Instructions for the task: Set down each entry as it stands. Skip the pictures.

Provided entries:

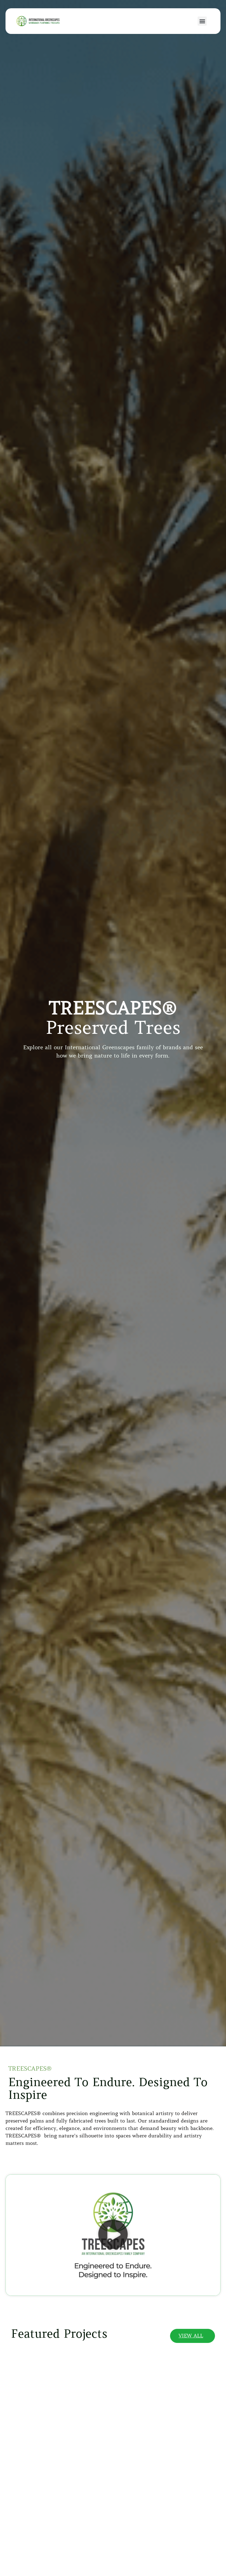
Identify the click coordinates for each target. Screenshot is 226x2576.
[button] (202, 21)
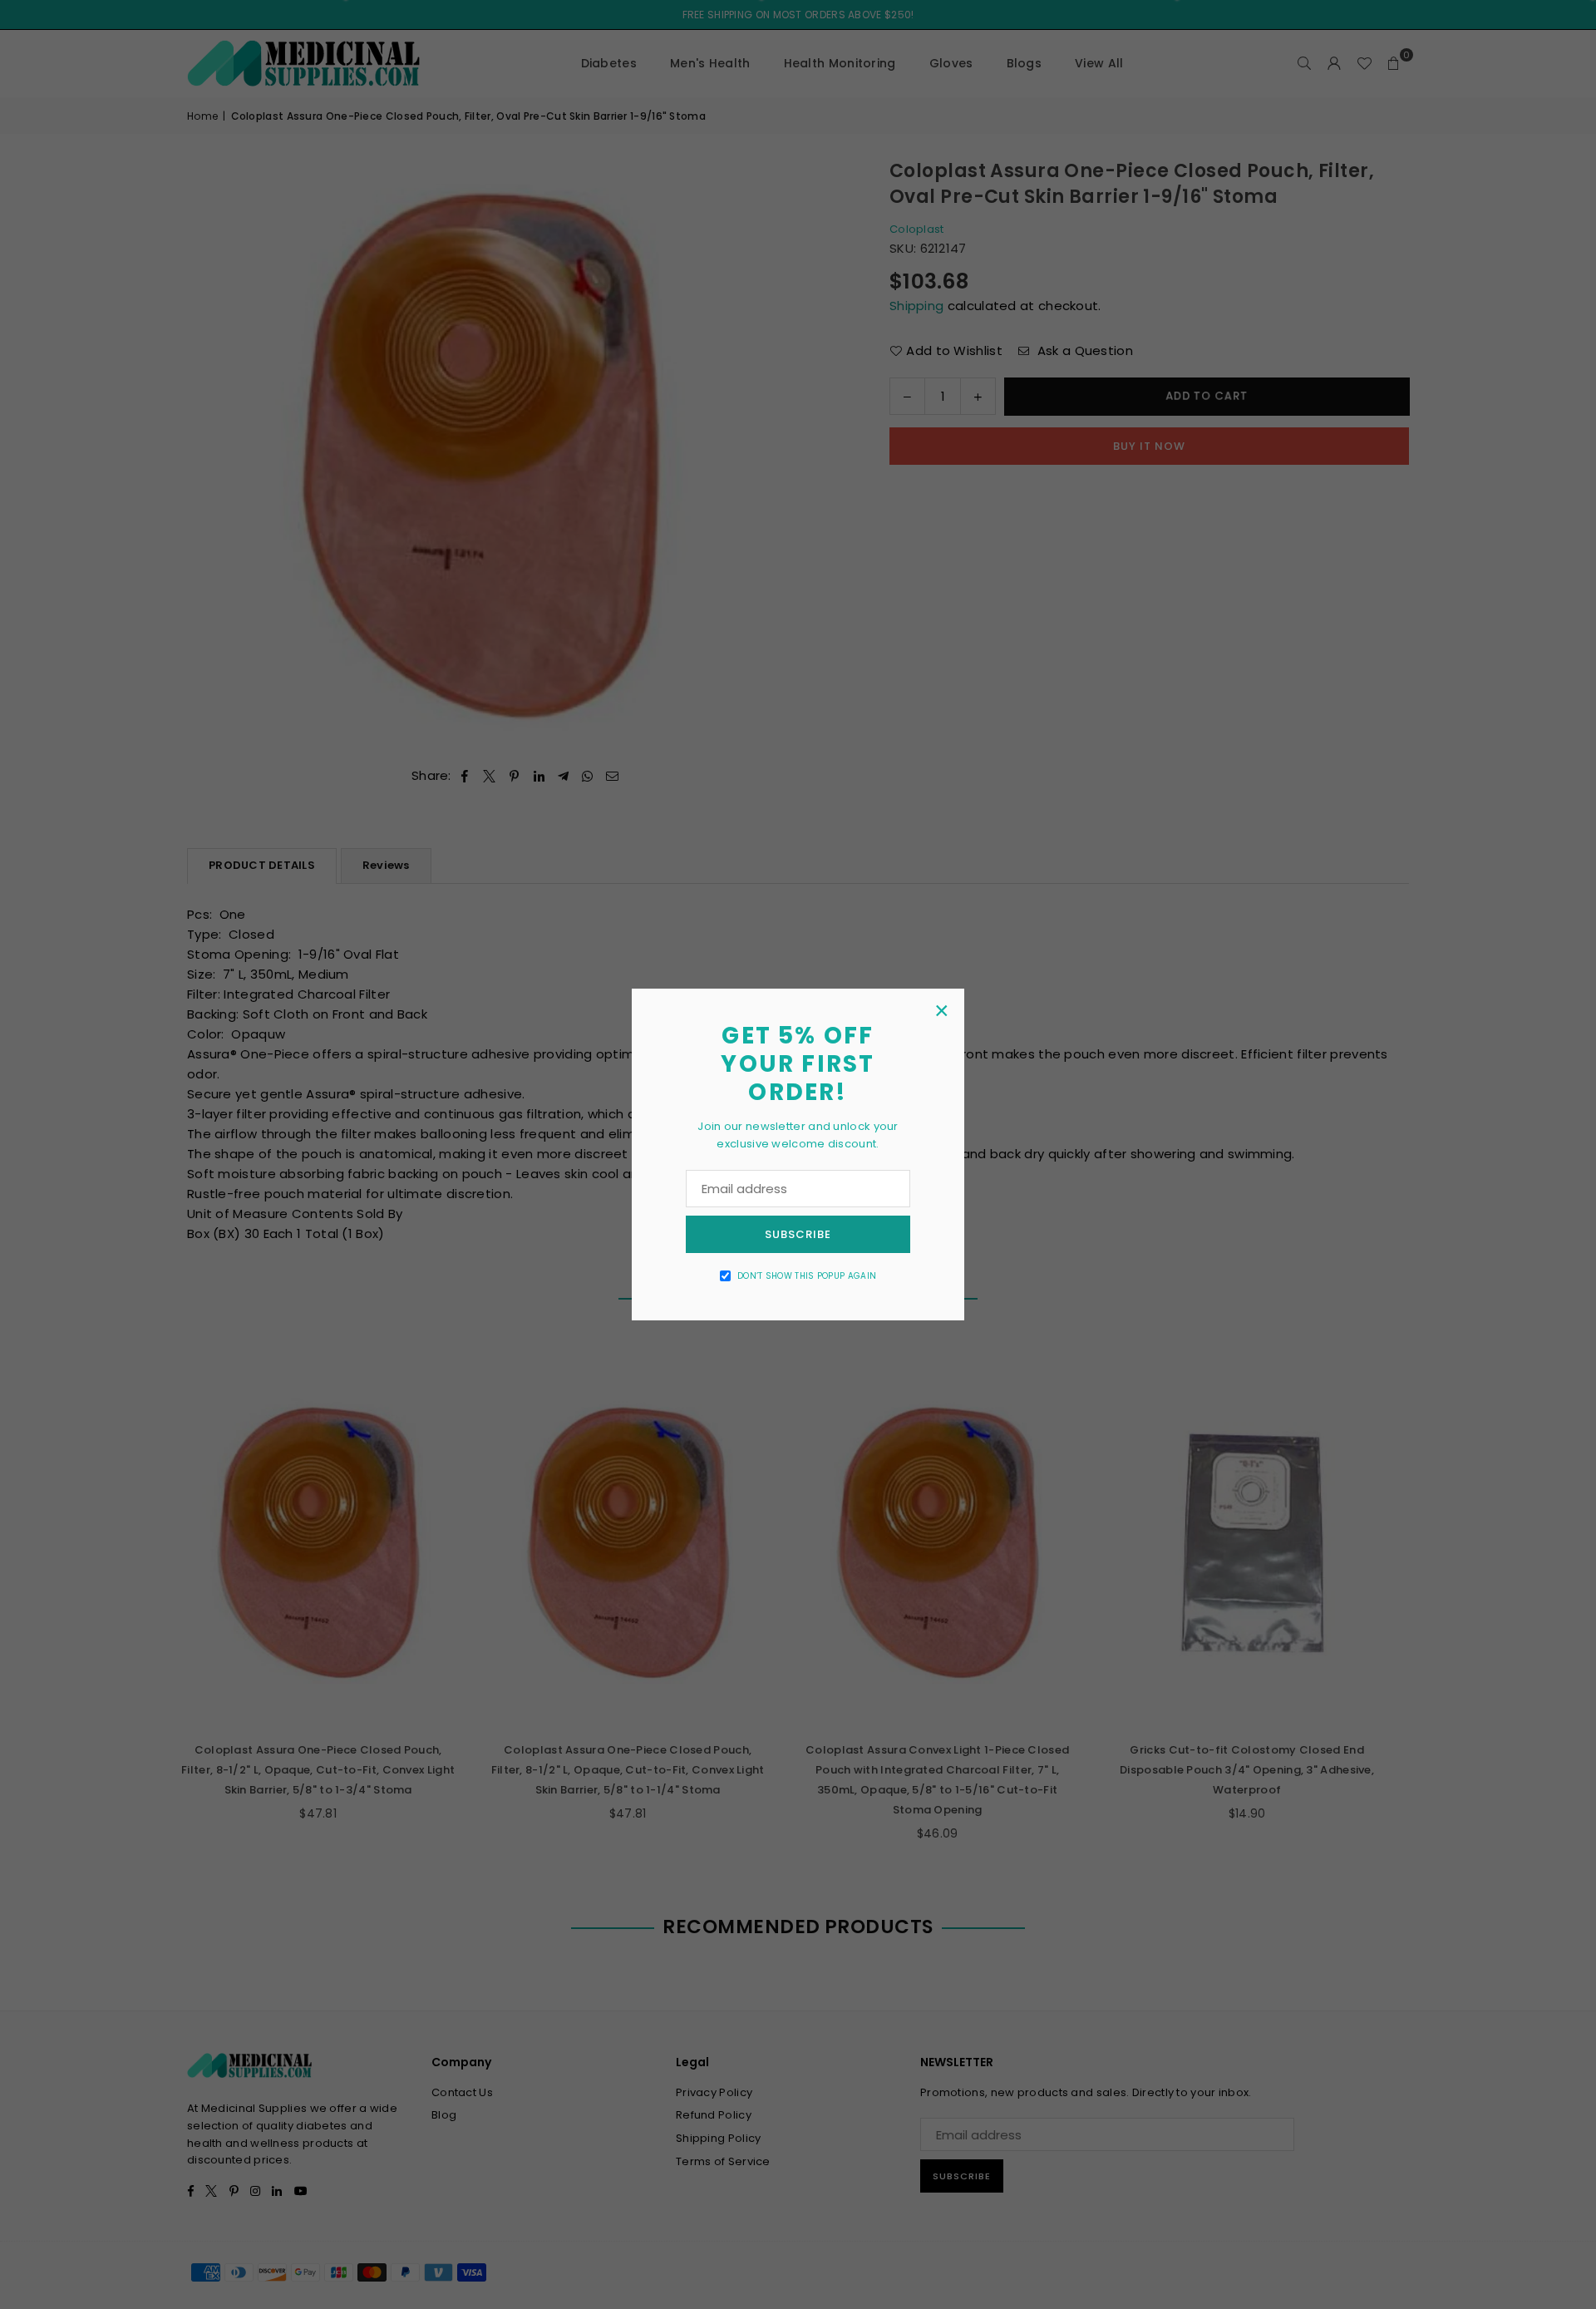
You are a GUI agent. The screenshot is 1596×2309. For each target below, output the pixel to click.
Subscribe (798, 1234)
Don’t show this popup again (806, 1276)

Task output:
Identify the click coordinates for each target. Screenshot is 226x2576.
[button] (202, 21)
You are a GUI agent. The screenshot is 1596×2309. For each target below, output the pixel to click.
Subscribe (798, 1234)
Don’t show this popup again (806, 1276)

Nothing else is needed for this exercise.